Data Privacy: Organizations must ensure that their data respects privacy standards and complies with relevant regulations, such as GDPR or CCPA. This could involve anonymizing personal data, obtaining necessary permissions for data use, and implementing secure data storage and handling practices. This is crucial not only for ethical reasons but also to avoid legal issues.
Data Biases: Data used to train models can often contain biases, which the model can then learn and perpetuate. Organizations need to implement processes for identifying and mitigating these biases in the data. This could involve diverse data collection strategies, bias auditing tools, and approaches for debiasing the data. Addressing data bias is essential for fair building models and that produces reliable results across different populations.

Model Performance

Depending on the organization’s goals, fine-tuning an LLM might actually be enough. There are different ways to adapt an LLM to suit your organization’s needs and improve its performance. However, we recommend following a backward method to determine the optimal approach. This method also helps lessen costs for fine-tuning an LLM, as the more you move “backward” in these steps, the more the techniques can get costly.

Let’s break this down in the simplest way.

Usually, training a foundation model or LLM would start with machine learning engineers going through unsupervised training, then supervised training to fine-tune the LLM, and finally, prompting and prompt tuning to obtain the required output. Of course, there are different steps in between, but we will stick to these three steps.

Our recommended path for fine-tuning an LLM would be going backward. Wherein you first start prompt-tuning, which includes prompt engineering and prompt debugging. This would use the least resources. However, suppose the LLM is stagnating or not performing as you’d like. In that case, you move on to supervised/instruction fine-tuning, which may include methods such as RLHF, retrieval-augmented generation, or transfer learning.

For example, we increased the accuracy of DinoV2 from 83 to 95% on a specific detect defection classification use case through transfer learning by only using 200 labeled examples.

Finally, if everything else fails, the next step would be going for unsupervised methods and ensuring we have a suitable dataset for pre-training the model.

Maintenance and Updates

Like most models deployed in dynamic environments, whether built or fine-tuned, LLMs require reiteration to stay effective with fresh data. Reiteration is refitting a model to new data or refreshed objectives. Companies must create robust processes for routinely reiterating models using fresh datasets, typically iterative, including building/fine-tuning, testing, and deploying them into production.

Companies that have built successful LLMs, such as OpenAI, continuously push out new versions of GPT-3. While ChatGPT’s training data cut-off is September 2021, OpenAI uses fresh data from user behaviors to improve the model’s predictive abilities, reduce bias, and cause less harm.

Business Strategy Alignment

Your business objective is also a critical factor in whether building or fine-tuning an LLM would make sense. Consider how the capabilities of LLMs dovetail with the broader strategic vision of the company. This way, you leverage these powerful tools to their full potential while staying focused on their core business objectives. Some examples have been cited in the industries mentioned a the top of this article, but now let’s discuss some of the tasks LLMs excel at and their strategic implications for different industries:

Summarization: LLMs can extract key points and summaries from lengthy documents or reports. This can be of enormous value in industries that handle large volumes of textual data. For example, market research companies, which produce and analyze extensive reports, can use LLMs to generate concise summaries, making it easier to extract insights and share findings with clients.

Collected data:
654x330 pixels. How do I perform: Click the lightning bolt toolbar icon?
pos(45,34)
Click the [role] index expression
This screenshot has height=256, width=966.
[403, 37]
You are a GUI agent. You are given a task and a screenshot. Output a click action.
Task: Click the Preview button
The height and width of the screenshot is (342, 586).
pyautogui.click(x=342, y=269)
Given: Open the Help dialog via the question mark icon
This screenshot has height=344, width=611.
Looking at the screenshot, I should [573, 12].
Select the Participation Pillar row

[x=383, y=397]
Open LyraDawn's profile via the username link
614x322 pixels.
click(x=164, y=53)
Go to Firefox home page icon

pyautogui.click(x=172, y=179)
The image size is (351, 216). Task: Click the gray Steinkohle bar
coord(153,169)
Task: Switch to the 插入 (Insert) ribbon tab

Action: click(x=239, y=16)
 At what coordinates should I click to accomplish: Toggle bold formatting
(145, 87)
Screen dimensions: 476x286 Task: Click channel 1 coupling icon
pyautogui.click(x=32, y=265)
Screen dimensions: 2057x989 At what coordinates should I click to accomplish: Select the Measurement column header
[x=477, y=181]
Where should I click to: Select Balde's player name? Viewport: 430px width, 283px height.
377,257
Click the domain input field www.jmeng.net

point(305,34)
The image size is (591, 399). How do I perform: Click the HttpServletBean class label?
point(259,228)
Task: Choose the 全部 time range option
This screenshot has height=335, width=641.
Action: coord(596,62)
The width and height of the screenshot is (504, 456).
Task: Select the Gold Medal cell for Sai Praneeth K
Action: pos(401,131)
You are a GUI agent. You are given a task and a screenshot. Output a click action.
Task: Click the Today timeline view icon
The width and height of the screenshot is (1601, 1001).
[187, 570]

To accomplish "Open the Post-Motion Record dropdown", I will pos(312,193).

TASK OBJECTIVE: Copy the text from "Depending on the" up to and including "can get costly." from the article on building and fine-tuning LLMs.

SOLVED PROBLEM:
Depending on the organization’s goals, fine-tuning an LLM might actually be enough. There are different ways to adapt an LLM to suit your organization’s needs and improve its performance. However, we recommend following a backward method to determine the optimal approach. This method also helps lessen costs for fine-tuning an LLM, as the more you move “backward” in these steps, the more the techniques can get costly.